WPE CYU 13

Derivation for Elastic Work and Sliding:

The process occurs in two phases as per the hint:

Phase 1: Initial Stretching (Force $0 \to F$)
Initially, a length $x_0$ is outside. The cord inside is held by friction. As we pull, the tension rises to $F$. Only the outside part ($x_0$) stretches effectively during this ramp-up.
The stiffness of the segment $x_0$ is $k_{out} = \frac{k l_0}{x_0}$.
Work done to stretch this part to force $F$: $$W_1 = \frac{1}{2} \frac{F^2}{k_{out}} = \frac{1}{2} \frac{F^2 x_0}{k l_0}$$ The extension achieved is $\delta_1 = \frac{F}{k_{out}} = \frac{F x_0}{k l_0}$.
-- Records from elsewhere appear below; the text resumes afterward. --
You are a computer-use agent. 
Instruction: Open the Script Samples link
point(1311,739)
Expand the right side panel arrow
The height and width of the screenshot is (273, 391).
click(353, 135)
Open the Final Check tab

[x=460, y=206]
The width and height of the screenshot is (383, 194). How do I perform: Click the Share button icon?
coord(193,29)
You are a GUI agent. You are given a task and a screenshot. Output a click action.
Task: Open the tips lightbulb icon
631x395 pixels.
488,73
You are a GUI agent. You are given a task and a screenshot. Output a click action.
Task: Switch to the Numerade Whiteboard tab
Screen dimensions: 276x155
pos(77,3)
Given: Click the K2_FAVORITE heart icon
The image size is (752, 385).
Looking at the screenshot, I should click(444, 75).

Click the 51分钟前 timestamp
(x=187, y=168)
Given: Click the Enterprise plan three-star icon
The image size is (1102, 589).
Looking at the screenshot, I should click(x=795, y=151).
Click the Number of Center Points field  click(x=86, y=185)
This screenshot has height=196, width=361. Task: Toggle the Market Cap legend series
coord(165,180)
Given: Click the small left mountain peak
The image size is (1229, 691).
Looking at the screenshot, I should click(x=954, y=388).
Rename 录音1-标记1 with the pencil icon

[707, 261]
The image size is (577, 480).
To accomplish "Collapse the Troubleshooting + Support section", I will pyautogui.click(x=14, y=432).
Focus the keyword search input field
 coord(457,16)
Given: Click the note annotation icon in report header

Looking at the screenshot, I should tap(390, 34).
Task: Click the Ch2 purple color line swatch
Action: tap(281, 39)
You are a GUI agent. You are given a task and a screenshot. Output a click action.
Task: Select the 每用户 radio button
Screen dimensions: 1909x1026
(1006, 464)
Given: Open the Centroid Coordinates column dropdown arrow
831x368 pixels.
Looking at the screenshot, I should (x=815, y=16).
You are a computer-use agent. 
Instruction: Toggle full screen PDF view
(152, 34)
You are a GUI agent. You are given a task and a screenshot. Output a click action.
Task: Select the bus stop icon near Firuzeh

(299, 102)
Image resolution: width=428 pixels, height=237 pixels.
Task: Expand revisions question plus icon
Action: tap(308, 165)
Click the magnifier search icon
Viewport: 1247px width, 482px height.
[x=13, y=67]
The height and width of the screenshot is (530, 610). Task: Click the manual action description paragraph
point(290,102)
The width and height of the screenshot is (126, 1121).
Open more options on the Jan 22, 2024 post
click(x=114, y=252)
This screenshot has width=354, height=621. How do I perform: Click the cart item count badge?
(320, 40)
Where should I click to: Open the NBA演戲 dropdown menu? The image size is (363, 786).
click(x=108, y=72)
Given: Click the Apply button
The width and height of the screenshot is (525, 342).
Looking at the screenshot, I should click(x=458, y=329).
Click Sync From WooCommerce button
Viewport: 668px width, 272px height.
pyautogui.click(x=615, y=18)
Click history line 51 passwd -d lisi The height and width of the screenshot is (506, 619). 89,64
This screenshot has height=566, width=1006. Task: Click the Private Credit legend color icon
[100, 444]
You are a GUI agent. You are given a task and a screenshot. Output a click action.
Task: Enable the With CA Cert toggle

Phase 2: Pulling Out (Constant Force $F$)
Once tension reaches $F$, the cord starts sliding out. We maintain force $F$ until the tail leaves the box.
Initial position of pull point: $x_0 + \delta_1$
Final position of pull point: When the cord is fully out, its total relaxed length is $l_0$. Under tension $F$, its total length is $l_0 + \Delta_{total}$, where $\Delta_{total} = F/k$.
Displacement of pull point during this phase: $$\Delta x = (l_0 + \frac{F}{k}) – (x_0 + \delta_1) = l_0 – x_0 + \frac{F}{k} – \frac{F x_0}{k l_0}$$ Work done in this phase ($W_2 = F \Delta x$): $$W_2 = F(l_0 – x_0) + \frac{F^2}{k} – \frac{F^2 x_0}{k l_0}$$

Total Work ($W = W_1 + W_2$): $$W = \frac{F^2 x_0}{2 k l_0} + F(l_0 – x_0) + \frac{F^2}{k} – \frac{F^2 x_0}{k l_0}$$ Combining the first and last terms ($\frac{1}{2}A – A = -\frac{1}{2}A$): $$W = F(l_0 – x_0) + \frac{F^2}{k} – \frac{F^2 x_0}{2 k l_0}$$ $$W = F(l_0 – x_0) + \frac{F^2}{k} \left( 1 – \frac{x_0}{2l_0} \right)$$